Pages

Minggu, Agustus 12, 2012

Habibie Turun Gunung, Program N-250 Dilanjutkan Kembali

BANDUNG-(IDB) : Media Indonesia dalam editorialnya hari ini menyoroti kebangkitan teknologi nasional. Penguasaan teknologi berperan dalam membentuk martabat sebuah bangsa. Semakin tinggi dan canggih teknologi dapat dikuasai sebuah bangsa, kian tinggi pula martabat yang diraih bangsa itu dalam peradaban. Sebaliknya, jika sebuah bangsa hanya mampu menguasai teknologi dalam skala dan level yang rendah, martabat dan derajat bangsa itu di mata dunia juga tidak dapat dibanggakan.

Hari Kebangkitan Teknologi Nasional (Hakteknas) ke-17, yang kemarin diperingati dengan upacara bendera di Bandung, menegaskan betapa martabat bangsa Indonesia di bidang teknologi belum mencapai level membanggakan. Bahkan, dalam beberapa hal, penguasaan teknologi bangsa ini justru semakin memprihatinkan.


Pencetus Hakteknas, mantan Presiden BJ Habibie yang memberikan sambutan dalam upacara itu, mengingatkan bahwa pada 10 Agustus 17 tahun lalu, Indonesia sudah mampu melahirkan pesawat buatan dalam negeri, N250. Namun, hari ini, 17 tahun kemudian, pesawat itu tidak ada lagi. Bahkan pabrik pembuatnya, PT Dirgantara Indonesia, berada dalam kondisi terpuruk.

Cuplikan Data
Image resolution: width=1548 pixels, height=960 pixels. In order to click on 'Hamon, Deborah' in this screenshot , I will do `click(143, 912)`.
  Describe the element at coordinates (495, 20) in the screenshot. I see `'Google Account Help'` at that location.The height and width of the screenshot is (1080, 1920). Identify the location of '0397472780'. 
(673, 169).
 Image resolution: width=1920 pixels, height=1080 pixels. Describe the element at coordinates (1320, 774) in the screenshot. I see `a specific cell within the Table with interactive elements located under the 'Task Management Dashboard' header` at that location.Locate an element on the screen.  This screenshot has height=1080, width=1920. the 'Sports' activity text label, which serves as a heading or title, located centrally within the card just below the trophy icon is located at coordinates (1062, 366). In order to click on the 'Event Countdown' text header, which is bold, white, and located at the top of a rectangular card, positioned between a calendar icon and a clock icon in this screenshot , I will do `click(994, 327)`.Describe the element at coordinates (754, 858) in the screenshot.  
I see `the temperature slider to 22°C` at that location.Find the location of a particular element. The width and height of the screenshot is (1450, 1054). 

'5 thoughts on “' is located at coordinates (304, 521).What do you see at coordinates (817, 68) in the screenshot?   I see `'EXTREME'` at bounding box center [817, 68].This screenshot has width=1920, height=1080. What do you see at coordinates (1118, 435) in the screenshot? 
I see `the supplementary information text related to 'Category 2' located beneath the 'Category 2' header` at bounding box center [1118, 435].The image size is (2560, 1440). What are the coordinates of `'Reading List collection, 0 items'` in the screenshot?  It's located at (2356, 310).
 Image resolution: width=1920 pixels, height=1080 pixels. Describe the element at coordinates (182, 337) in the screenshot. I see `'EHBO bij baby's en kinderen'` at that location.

Tugas untuk Diselesaikan
[1] Tentukan apakah setiap pernyataan berikut sesuai dengan kutipan sumber. Jawab ya atau tidak, lalu kutip kata-kata penentunya persis dari teks. (a) Hakteknas yang diperingati kemarin adalah Hakteknas ke-17. (b) Upacara peringatan Hakteknas diadakan di Jakarta. (c) PT Dirgantara Indonesia saat ini berada dalam kondisi baik.
[2] Menurut kutipan sumber, siapa pencetus Hakteknas?
Data di atas tidak dipakai di sini.

Jawaban
[1]
(a) Ya: "Hari Kebangkitan Teknologi Nasional (Hakteknas) ke-17, yang kemarin diperingati dengan upacara bendera di Bandung"
(b) Tidak: "diperingati dengan upacara bendera di Bandung"
(c) Tidak: "berada dalam kondisi terpuruk"

[2] Mantan Presiden BJ Habibie.